Agile marketing is a process that values change, data analysis, and constant improvement over tradition, opinion-based judgements, and comfort with the status quo.

Its goal is to focus on impactful, meaningful projects, work on them quickly and collaboratively in what’s known as sprints, deploy, measure the results, see what can be improved, and then make those improvements accordingly.

The agile methodology is something that’s been embraced by both startups (like Hatchbuck!) and larger organizations not only with marketing but with project management and product development as well. But just because they’re doing it, doesn’t mean you should automatically be doing it as well. You should first ask the question: Is an agile marketing process right for my team?

Well, if the following applies to your team, then it may be time to try it out.

Your team can regularly adapt to change.

Really, this should be true of any marketing team. With sites like Facebook and Google changing their algorithms, your marketing team needs to quickly react to changes in the digital marketing space. Operating as if everything will stay the same in the digital marketing landscape is a form of self-sabotage. Marketing teams need to be able to rapidly adapt and land on their feet with new and improved creative marketing strategies in hand.

Your team feels unchallenged and unmotivated.

There’s no point in hiring the best talent if they aren’t motivated and challenged. An agile approach forces team members to be problem solvers who can generate ideas and bring them to fruition in a short space of time. Similarly, it gives team members the freedom to think outside the box and run with ideas in the disciplined, time-controlled construct of a sprint.

Your team seeks fewer silos and more collaboration.

There is usually a standup meeting every day of the sprint, which can last from one week to four weeks. These standup meetings are short (five – 15 minutes), and their purpose is to give individuals an opportunity to share any roadblocks they’re encountering and request any information they need.

Your team feels demoralized by projects that never take off.

The agile approach to marketing is an effective way to give wings to those ideas that the team never has time to develop. By committing a two-week long sprint to a specific idea, your team can put energy into the creative projects that they are collectively motivated by. Whether the project is successful or not, it’s a win-win. How can this be possible? If it’s successful, that’s an obvious win and a sign that similar ideas should be explored as well.
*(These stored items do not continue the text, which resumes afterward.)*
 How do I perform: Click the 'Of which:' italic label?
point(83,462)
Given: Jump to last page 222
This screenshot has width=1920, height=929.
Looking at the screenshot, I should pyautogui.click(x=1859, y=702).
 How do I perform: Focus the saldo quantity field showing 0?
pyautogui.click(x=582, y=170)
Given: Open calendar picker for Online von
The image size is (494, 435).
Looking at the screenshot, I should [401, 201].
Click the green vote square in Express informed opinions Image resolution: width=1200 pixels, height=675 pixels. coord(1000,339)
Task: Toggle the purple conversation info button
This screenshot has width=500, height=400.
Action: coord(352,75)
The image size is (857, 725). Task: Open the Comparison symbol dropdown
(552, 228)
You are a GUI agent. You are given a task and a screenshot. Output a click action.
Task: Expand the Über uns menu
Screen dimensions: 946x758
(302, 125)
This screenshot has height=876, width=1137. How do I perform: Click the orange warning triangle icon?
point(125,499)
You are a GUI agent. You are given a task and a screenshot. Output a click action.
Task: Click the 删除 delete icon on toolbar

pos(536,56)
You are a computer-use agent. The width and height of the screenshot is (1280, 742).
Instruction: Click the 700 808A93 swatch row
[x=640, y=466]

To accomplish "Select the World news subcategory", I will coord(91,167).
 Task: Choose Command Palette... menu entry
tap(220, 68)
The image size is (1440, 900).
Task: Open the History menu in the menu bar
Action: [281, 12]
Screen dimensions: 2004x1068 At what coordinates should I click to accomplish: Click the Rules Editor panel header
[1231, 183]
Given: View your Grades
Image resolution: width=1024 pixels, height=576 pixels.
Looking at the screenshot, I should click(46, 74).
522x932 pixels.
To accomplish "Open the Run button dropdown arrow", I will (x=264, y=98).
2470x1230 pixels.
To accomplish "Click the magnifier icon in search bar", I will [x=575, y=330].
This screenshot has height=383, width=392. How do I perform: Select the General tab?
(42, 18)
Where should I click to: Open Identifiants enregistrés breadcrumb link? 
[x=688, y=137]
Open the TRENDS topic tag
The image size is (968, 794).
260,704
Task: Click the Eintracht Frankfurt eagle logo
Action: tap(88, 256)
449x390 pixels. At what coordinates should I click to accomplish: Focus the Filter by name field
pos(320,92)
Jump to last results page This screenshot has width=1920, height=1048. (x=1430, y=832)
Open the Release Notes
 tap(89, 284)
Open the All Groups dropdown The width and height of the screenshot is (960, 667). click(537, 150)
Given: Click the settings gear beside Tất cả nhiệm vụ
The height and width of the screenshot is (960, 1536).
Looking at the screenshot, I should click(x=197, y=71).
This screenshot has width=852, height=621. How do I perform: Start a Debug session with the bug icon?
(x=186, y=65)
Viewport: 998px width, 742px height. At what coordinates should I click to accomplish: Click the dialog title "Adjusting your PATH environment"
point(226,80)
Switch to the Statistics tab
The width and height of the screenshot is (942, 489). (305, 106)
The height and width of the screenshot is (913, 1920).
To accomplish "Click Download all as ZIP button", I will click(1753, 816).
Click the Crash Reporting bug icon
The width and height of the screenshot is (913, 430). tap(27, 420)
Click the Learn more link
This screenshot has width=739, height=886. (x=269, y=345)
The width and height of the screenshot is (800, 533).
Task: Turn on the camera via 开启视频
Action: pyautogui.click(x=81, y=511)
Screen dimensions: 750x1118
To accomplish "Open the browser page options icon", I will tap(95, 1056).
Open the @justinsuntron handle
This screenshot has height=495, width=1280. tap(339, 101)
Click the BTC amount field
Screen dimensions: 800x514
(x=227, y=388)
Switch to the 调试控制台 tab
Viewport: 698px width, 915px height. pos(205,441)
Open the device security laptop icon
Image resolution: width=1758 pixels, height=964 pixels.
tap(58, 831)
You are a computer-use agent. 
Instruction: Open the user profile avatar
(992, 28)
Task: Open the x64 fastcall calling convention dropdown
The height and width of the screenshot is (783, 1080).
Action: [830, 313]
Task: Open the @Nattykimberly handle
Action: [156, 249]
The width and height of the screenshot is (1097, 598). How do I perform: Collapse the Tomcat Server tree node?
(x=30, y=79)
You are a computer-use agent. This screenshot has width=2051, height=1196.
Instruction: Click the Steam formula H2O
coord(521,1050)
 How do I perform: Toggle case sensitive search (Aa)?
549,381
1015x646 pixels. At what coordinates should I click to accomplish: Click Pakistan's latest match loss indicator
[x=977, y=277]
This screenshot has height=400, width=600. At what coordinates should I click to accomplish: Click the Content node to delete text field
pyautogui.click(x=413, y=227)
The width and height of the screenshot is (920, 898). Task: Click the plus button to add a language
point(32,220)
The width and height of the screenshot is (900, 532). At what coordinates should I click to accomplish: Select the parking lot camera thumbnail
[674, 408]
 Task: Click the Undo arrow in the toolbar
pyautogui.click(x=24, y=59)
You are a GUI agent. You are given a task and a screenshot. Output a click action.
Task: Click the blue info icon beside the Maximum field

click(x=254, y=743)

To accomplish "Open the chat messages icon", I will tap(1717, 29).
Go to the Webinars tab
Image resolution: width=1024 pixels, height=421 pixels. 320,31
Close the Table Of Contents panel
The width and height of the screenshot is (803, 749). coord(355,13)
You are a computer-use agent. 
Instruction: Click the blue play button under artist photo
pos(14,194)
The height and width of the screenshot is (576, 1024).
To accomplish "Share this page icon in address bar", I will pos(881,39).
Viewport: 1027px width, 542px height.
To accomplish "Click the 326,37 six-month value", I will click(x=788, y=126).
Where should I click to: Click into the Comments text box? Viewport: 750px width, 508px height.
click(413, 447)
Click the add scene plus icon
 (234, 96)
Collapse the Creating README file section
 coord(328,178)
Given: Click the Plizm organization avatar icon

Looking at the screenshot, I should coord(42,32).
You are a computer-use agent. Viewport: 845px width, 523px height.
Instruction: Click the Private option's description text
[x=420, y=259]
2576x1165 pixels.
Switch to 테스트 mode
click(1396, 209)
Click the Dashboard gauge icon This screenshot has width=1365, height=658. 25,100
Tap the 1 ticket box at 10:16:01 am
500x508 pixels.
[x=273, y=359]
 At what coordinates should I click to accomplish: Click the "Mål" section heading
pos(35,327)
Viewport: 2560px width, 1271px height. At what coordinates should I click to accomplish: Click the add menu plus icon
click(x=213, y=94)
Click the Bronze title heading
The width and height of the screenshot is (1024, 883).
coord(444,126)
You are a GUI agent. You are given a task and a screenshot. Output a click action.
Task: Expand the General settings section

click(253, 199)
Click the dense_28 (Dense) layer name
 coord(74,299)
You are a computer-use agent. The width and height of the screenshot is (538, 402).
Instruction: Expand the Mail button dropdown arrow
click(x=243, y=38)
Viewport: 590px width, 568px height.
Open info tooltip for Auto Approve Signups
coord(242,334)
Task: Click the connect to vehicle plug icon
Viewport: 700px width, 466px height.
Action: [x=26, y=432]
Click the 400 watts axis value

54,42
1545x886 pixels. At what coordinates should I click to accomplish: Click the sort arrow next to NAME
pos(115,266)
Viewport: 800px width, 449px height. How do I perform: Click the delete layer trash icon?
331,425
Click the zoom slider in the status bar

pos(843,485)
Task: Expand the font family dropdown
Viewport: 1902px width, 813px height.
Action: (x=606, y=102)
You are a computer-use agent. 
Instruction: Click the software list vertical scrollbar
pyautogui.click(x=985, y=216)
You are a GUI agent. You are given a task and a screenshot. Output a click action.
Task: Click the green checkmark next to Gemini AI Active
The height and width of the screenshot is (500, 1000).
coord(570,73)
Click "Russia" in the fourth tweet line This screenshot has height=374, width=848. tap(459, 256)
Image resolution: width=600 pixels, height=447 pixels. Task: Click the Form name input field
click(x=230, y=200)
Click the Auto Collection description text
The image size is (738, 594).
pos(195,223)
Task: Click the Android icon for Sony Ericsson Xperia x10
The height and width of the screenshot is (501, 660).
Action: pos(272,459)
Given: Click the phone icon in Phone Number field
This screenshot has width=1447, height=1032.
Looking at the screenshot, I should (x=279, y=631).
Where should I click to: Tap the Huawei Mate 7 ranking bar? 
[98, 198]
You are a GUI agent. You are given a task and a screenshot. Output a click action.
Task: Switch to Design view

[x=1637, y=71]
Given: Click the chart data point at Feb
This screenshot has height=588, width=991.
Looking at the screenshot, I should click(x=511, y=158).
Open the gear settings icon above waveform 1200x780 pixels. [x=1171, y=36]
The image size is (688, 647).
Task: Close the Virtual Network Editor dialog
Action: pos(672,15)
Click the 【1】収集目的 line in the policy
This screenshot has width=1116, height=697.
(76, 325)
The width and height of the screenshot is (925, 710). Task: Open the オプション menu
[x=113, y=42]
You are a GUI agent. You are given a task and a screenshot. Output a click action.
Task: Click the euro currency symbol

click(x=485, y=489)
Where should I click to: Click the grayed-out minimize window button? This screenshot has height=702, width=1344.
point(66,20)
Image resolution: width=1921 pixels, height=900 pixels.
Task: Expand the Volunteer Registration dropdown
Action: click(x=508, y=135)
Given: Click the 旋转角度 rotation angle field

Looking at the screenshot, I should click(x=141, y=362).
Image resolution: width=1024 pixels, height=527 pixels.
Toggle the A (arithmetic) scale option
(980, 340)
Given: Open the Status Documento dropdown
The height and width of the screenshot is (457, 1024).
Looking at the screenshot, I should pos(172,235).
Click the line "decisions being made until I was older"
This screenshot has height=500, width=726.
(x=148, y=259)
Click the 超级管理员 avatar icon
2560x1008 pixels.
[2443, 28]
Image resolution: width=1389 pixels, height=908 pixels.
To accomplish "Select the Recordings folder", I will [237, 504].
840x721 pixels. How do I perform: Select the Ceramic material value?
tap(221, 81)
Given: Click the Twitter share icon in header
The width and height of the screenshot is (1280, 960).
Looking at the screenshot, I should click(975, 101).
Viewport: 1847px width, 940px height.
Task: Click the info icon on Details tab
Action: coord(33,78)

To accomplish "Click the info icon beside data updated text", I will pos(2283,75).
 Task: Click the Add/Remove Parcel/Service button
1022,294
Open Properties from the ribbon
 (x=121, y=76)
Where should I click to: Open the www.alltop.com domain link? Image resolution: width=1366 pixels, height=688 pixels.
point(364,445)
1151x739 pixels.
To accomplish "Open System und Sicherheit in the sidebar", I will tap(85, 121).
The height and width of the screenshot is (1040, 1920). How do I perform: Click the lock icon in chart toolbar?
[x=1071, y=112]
If it’s a flop, there’s an opportunity to assess what went wrong and be better able to evaluate the validity of future ideas.

Your team wishes there was more of an emphasis on hard data.

If your team often voices frustration about projects that are dismissed with ambiguous reasoning or projects that are adopted with very little team buy-in, an agile marketing approach may be the best solution. The agile methodology prioritizes data and rigorously evaluating the quantifiable success of a project at the end of a sprint. Using the agile approach to marketing can anchor creative ideas in data and ensure project sponsorship and continuation based on measurable results.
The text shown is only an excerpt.